▶ [AIM OF THE EXERCISE]: Determine how many lines in the material below contain the word "computer", and give that number without comment.

╭──

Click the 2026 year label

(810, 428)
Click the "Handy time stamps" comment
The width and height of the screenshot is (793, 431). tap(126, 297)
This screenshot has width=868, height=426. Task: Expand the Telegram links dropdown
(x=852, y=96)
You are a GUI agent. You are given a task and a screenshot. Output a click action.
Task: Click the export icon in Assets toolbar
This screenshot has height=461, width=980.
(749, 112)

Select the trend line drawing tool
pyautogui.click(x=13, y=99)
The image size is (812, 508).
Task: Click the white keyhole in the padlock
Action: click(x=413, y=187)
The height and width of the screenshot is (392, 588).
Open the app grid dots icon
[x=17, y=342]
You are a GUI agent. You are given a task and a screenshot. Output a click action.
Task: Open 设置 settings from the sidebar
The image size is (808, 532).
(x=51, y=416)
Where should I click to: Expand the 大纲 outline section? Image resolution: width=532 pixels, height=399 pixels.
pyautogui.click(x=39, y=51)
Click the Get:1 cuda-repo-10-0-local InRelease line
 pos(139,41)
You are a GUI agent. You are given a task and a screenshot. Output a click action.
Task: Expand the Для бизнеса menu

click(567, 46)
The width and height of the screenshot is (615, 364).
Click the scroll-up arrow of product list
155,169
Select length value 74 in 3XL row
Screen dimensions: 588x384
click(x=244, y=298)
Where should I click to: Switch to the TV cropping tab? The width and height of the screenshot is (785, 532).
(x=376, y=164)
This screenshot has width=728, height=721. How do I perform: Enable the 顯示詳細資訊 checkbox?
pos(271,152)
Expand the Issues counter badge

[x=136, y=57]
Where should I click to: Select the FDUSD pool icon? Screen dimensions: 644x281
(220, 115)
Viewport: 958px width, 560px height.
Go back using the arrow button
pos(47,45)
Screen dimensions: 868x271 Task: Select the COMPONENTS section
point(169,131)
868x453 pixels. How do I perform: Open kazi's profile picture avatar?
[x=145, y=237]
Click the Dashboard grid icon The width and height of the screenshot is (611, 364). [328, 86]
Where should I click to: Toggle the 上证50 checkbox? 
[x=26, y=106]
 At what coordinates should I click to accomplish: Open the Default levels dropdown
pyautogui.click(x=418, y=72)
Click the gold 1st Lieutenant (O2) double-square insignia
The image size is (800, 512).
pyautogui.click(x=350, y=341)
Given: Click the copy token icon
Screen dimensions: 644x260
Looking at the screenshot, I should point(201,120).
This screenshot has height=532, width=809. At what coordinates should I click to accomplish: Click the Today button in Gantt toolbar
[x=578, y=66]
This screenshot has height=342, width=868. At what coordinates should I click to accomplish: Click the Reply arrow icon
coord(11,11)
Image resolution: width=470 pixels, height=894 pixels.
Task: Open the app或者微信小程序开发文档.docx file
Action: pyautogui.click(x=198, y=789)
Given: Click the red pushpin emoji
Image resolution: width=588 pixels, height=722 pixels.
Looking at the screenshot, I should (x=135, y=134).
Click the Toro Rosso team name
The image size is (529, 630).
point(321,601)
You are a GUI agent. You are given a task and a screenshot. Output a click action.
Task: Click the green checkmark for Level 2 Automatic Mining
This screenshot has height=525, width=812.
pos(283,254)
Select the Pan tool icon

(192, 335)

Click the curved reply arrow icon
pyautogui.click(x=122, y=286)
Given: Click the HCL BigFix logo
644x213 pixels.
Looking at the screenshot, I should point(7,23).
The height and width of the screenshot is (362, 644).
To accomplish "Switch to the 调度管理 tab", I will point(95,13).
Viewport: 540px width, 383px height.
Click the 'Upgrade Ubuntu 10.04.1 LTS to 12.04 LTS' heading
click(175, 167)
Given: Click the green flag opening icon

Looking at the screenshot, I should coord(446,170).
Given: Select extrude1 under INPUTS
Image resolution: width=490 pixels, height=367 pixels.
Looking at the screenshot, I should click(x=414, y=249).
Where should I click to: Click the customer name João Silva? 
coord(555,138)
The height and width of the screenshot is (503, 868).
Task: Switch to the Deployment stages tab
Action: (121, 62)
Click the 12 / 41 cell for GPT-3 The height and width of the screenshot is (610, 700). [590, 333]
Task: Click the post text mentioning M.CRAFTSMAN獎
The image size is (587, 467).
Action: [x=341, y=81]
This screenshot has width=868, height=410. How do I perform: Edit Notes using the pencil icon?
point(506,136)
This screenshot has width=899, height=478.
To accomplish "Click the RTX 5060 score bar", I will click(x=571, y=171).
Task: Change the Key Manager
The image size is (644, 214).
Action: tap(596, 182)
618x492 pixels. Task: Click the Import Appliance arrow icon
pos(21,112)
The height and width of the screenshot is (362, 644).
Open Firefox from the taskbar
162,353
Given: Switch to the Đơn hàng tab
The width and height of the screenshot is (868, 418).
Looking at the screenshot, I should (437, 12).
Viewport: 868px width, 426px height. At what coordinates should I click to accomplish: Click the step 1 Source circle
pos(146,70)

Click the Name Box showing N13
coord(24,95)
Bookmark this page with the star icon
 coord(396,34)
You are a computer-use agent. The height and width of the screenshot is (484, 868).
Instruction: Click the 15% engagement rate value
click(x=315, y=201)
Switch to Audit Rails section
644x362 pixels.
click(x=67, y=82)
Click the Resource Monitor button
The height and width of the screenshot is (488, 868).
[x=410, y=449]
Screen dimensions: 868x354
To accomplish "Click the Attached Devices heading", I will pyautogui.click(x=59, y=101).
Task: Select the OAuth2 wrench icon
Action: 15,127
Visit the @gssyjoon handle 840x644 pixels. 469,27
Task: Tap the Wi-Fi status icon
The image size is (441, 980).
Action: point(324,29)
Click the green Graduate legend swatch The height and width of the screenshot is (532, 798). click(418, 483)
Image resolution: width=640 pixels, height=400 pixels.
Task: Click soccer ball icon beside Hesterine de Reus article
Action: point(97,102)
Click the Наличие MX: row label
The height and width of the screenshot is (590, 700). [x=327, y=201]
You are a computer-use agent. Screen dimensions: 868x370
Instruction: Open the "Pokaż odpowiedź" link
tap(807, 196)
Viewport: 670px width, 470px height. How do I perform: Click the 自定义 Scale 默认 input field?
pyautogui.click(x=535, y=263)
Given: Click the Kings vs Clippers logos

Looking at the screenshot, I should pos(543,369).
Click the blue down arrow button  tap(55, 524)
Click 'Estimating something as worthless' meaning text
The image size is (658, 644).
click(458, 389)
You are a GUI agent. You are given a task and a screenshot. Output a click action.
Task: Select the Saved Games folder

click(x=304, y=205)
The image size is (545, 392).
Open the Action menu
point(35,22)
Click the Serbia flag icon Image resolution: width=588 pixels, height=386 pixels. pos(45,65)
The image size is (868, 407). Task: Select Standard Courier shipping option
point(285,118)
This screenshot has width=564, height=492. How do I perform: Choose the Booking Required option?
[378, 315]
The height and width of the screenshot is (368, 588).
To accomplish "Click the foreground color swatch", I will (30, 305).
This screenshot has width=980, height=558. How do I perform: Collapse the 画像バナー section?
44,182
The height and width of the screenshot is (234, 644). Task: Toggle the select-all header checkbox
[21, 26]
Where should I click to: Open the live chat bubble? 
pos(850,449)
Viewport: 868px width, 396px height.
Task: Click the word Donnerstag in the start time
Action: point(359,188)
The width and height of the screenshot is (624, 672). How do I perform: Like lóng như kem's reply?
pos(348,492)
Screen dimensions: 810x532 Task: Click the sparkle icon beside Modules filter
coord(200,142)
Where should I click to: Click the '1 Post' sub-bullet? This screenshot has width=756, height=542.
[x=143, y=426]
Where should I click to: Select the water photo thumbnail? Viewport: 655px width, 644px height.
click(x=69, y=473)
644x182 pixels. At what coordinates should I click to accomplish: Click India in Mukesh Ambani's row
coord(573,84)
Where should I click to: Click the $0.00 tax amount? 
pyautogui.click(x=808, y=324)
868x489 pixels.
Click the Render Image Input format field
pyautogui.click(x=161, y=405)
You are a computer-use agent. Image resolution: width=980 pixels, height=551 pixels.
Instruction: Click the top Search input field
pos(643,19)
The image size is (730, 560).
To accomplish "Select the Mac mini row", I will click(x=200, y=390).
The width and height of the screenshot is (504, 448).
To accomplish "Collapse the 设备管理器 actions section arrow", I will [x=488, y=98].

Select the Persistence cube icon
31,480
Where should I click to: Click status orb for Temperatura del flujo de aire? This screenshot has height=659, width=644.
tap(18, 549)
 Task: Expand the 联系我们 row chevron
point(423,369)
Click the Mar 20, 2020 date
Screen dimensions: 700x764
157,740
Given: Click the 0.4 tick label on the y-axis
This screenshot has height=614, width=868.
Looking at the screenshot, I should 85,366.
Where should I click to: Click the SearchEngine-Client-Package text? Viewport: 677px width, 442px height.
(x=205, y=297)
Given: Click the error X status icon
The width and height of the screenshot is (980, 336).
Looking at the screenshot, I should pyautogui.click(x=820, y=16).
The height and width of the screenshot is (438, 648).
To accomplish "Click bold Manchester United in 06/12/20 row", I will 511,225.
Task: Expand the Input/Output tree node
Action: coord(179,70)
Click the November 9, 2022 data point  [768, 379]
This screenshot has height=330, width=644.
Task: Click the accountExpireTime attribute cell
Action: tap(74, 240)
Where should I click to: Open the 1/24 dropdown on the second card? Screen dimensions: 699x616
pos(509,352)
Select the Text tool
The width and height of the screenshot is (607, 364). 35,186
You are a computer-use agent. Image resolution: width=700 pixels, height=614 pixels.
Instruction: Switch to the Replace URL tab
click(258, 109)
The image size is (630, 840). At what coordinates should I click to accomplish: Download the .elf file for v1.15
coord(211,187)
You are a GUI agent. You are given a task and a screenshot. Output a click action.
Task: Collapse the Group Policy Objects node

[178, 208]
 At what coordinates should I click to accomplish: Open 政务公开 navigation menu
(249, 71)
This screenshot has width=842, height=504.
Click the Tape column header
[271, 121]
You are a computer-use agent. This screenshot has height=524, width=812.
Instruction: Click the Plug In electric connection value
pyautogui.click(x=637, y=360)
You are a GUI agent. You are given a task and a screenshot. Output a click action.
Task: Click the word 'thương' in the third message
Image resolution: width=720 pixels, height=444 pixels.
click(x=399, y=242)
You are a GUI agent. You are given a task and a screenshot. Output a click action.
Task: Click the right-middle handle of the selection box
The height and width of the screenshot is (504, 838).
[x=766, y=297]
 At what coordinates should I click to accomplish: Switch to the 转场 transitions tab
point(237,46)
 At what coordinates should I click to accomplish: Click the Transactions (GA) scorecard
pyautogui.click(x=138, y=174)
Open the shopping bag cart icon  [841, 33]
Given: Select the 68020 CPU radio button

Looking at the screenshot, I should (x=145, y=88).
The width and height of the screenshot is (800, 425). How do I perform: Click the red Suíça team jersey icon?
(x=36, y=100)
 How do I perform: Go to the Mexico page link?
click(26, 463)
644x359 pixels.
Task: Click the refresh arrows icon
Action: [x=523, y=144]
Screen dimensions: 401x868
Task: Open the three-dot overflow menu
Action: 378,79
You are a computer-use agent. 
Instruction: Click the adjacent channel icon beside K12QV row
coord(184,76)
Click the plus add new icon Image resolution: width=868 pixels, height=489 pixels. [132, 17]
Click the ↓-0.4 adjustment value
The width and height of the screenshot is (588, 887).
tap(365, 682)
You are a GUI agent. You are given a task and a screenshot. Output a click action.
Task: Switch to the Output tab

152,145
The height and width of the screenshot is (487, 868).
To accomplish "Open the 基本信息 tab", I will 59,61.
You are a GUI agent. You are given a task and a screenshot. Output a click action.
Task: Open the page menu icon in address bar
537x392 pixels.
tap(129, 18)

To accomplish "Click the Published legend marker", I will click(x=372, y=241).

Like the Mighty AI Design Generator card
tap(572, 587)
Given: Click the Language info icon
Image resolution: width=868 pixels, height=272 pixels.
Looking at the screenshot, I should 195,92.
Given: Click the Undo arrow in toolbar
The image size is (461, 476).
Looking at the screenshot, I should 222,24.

╰──

▶ [RESPONSE TO THE EXERCISE]: 6